Tempo suficiente para a Ford dormir sobre os louros do EcoSport. O carro se tornou mundial, porém a Ford Brasil ignorou a tendência de eliminar o estepe do lado de fora do porta-malas. Insistiu na teoria de que os clientes queriam aquilo. Eis um caso em que um sucesso estrondoso levou ao fracasso definitivo. Até a Land Rover e a Mitsubishi já tinham abandonado a ideia do estepe pendurado no porta-malas, mas a Ford Brasil insistiu e o resultado foi um carro apertado e com uma geringonça que a maioria dos consumidores rejeitou.
Pior: demorou demais para atualizar a multimídia do novo EcoSport e, com isso, ficou bem atrás de novos rivais que chegaram, como o Honda HR-V, o Jeep Renegade e até o Peugeot 2008. O maior erro relacionado ao EcoSport, entretanto, foi não ter servido de base para uma picape compacta. Detroit dizia que só aceitaria projetos que pudessem ser mundiais.
Enquanto a Ford ficou nessa discussão, a Renault lançou a picape Oroch e a Fiat lançou a Toro. Duas picapes maiores, quatro portas, monobloco (com dirigibilidade de carro e não de caminhão), derivadas do Renault Duster e do Jeep Renegade. Exatamente o que a Ford Brasil queria fazer com o EcoSport e a Ford Motor Company não deixou. Hoje a Fiat tem na nova Strada exatamente o que seria a picape do EcoSport, que provavelmente teria salvado a operação no Brasil.

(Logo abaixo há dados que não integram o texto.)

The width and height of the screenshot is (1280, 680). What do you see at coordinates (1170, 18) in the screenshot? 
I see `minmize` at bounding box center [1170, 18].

Se formos aos detalhes, há muito mais. Podemos citar o preço do Ford Ka da primeira geração (muito alto) e a transmissão automática de quatro marchas para o Ford Focus de segunda geração (inadequada), então foi mais um ótimo carro queimado, pois a concorrência já tinha automáticos com cinco ou seis marchas. Podemos citar também a demora na aposta dos motores flex -- por que a Ford tinha que ser a última a aderir a essa tecnologia?
Até mesmo a segunda geração do Ford Ka, que é ótima, talvez tenha sido um erro estratégico. A Ford passou décadas tentando fazer um carro que derrubasse o Volkswagen Gol. Ficou tão fixada nessa meta que, ao conseguir (o Ford Ka é um Gol evoluído, assim como o Chevrolet Onix), os hatches compactos já não eram tão lucrativos. Havia movimento de migração para SUVs compactos e isso se estende até para a nova picape Fiat Strada. O Ka também optou pela multimídia Sync 2 e foi engolido pelo Onix, que trouxe o MyLink e realmente conectou os motoristas desse segmento. De novo, quando melhorou a multimídia, era tarde.
Até mesmo com o Ford Mustang a Ford Brasil dormiu no ponto. Antes de o Chevrolet Camaro se tornar uma febre de vendas no Brasil, o muscle car americano mais importado era o Mustang, por alguns anos. Em 2008 as vendas do Ford Mustang subiram para 148 unidades e o carro ficou em 2º lugar no segmento. Porém, ao invés de chamar atenção da Ford, o fenômeno chamou a atenção da GM. No ano seguinte, 2009, novamente o Mustang ficou em 2º lugar e atingiu 177 vendas no ano. A Ford cochilou e esnobou esse nicho, mas a GM entendeu o sinal do mercado e decidiu importar o Chevrolet Camaro, para concorrer diretamente com o Ford Mustang. Matou!
Diante de tudo isso, a Ford Brasil ainda teve que se adaptar às novas determinações de Detroit, que desistiu de fazer hatches e sedãs na maioria dos mercados. De uma forma geral, os executivos da Ford Motor Company não parecem ter pelo Brasil o mesmo carinho que a Ford Brasil tem. O pessoal daqui realmente é dedicado a fazer o melhor, porém é constantemente sabotado por Detroit. Todo mundo sabe como é difícil trabalhar com um chefe que insiste em coisas que não dão mais certo.
Uma pena. Mesmo com erros, a Ford criou uma linda história no Brasil. Se usou subsídios governamentais (como todos os outros fabricantes), também devolveu os impostos mais altos do planeta. Mas isso já é outro assunto.